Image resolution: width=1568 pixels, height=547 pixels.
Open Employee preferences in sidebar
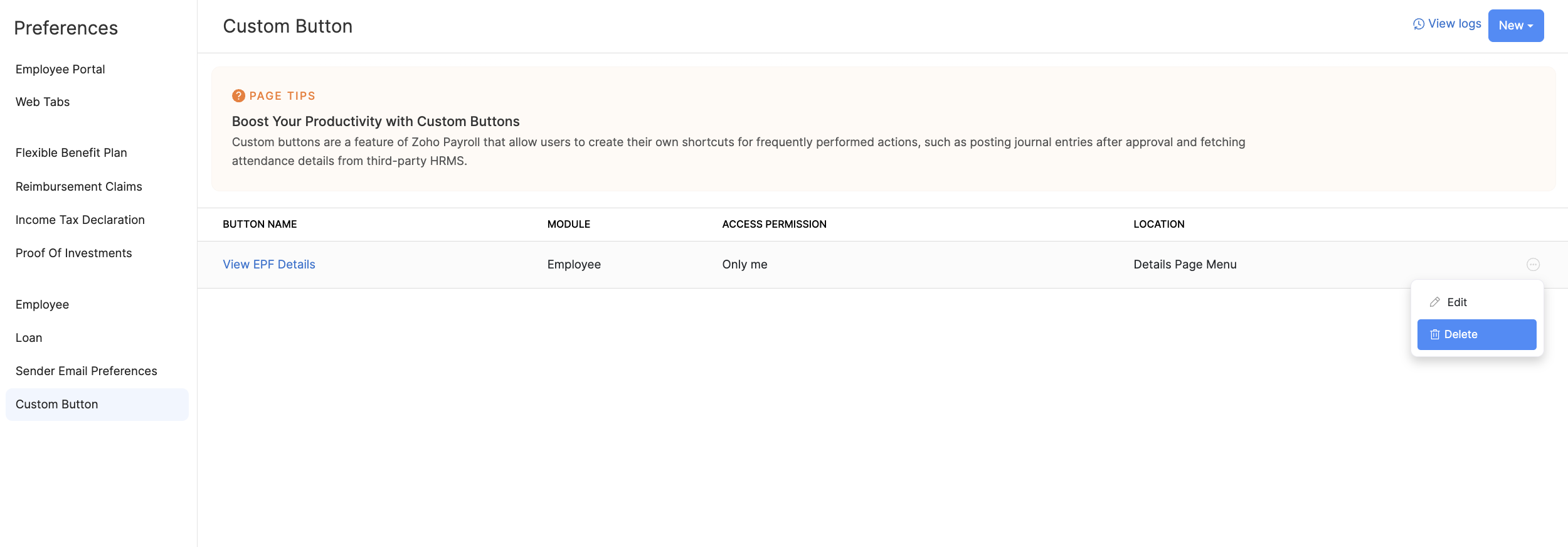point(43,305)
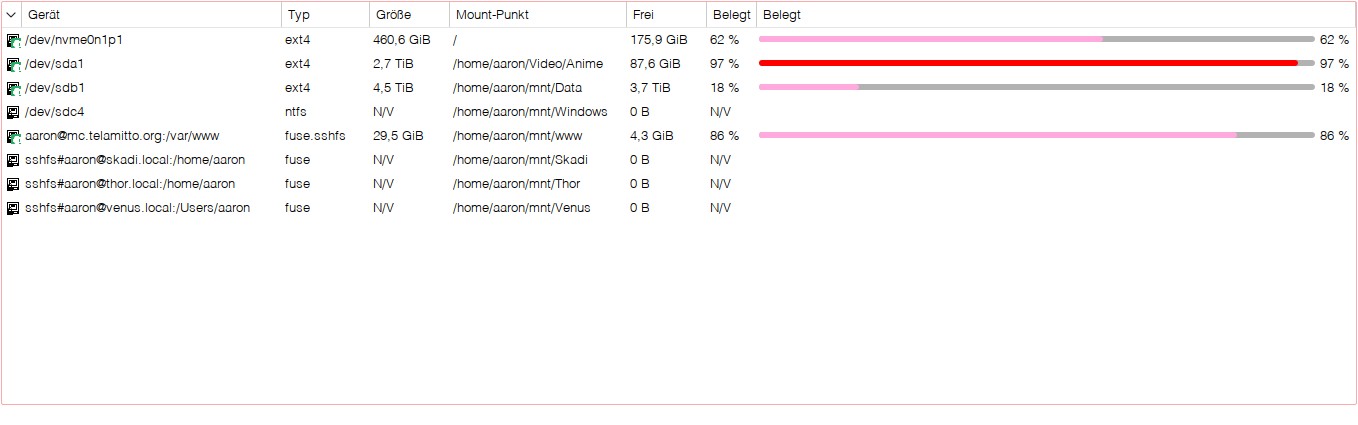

==

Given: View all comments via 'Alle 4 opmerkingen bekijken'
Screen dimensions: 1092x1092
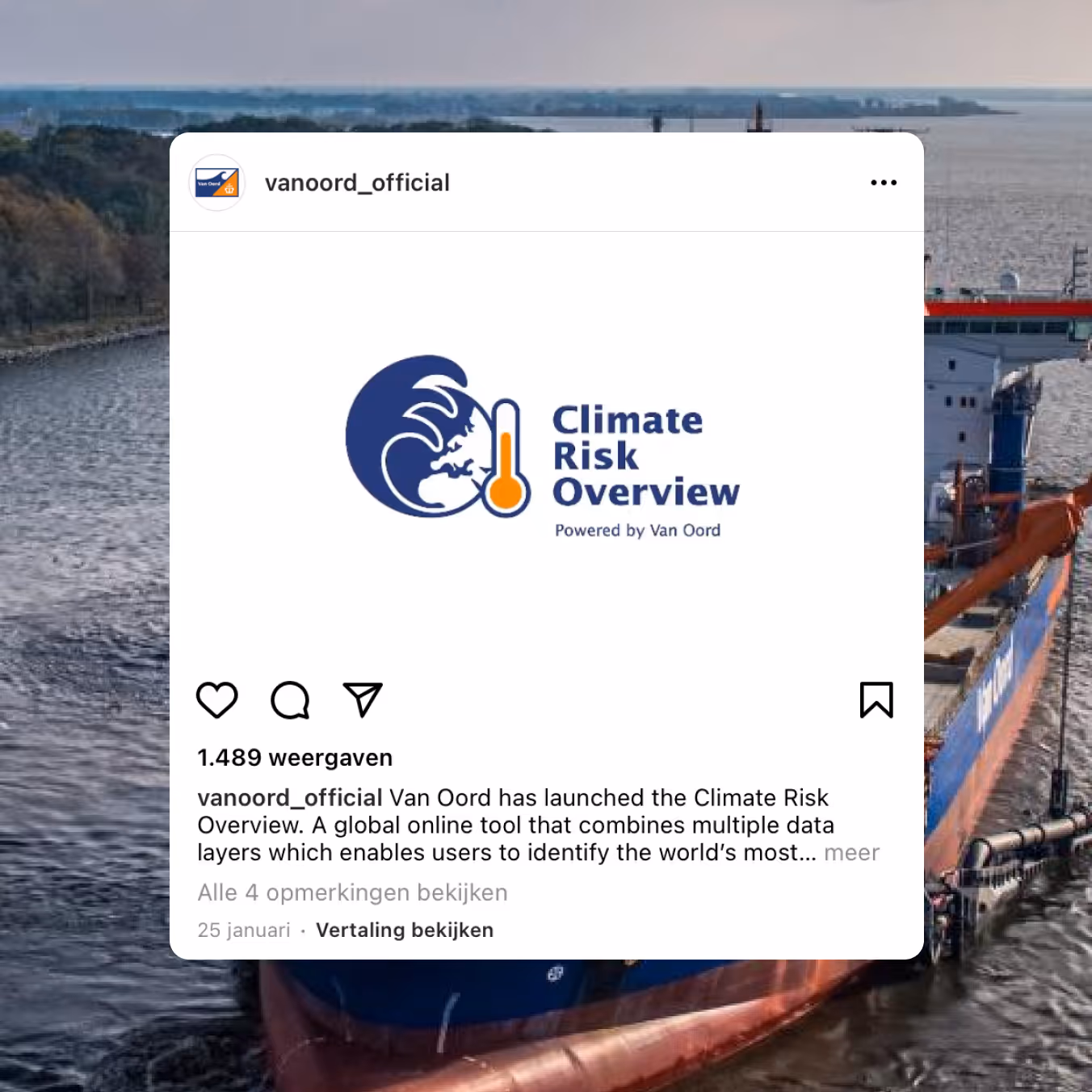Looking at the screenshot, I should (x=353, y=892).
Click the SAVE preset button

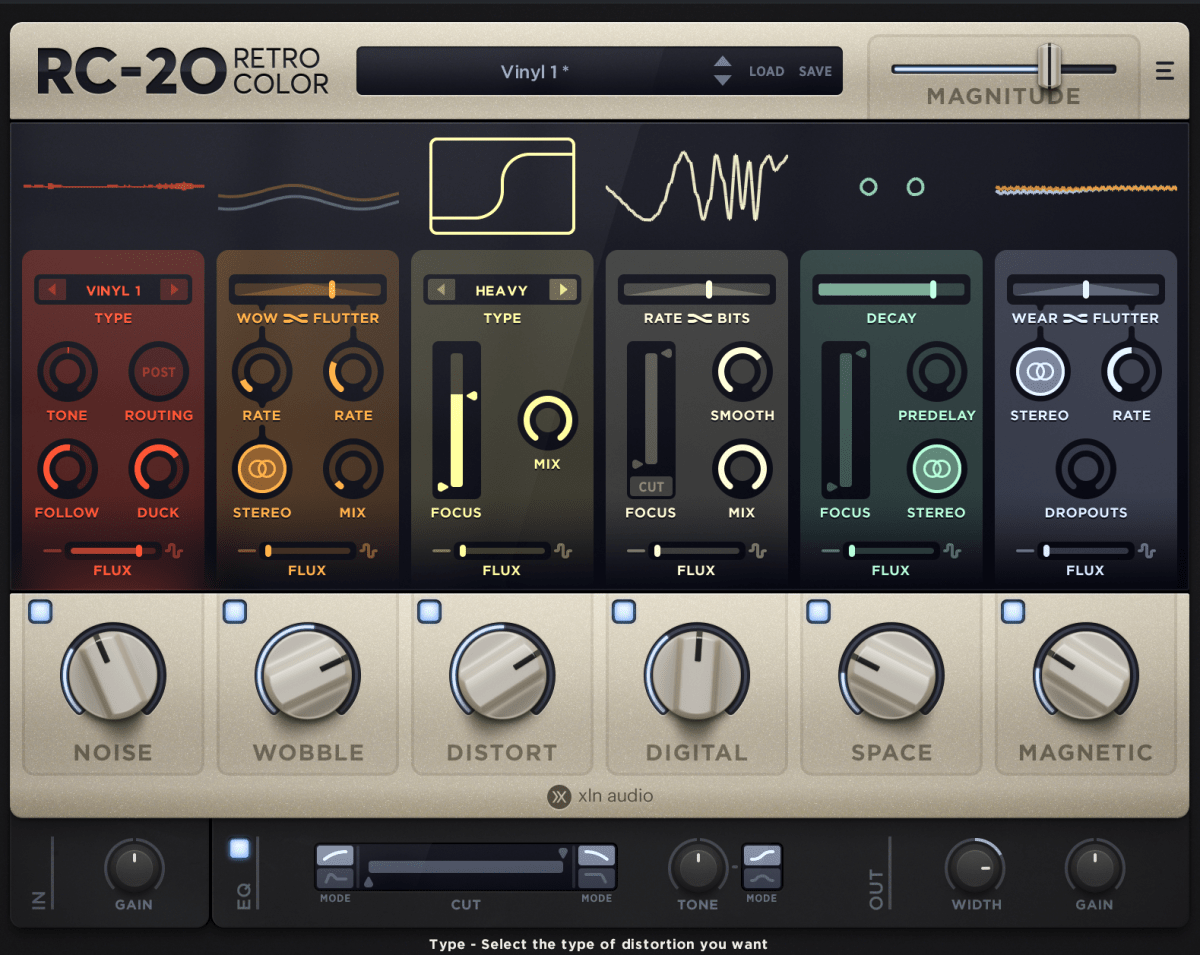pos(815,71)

What to work on
Rewrite every line in the stretch from the line containing "Image resolution: width=1568" through the line containing "point(43,305)", raising each coordinate in the answers by 20. Leave the pictures out.

Exercise answer
Image resolution: width=1568 pixels, height=547 pixels.
Open Employee preferences in sidebar
point(63,325)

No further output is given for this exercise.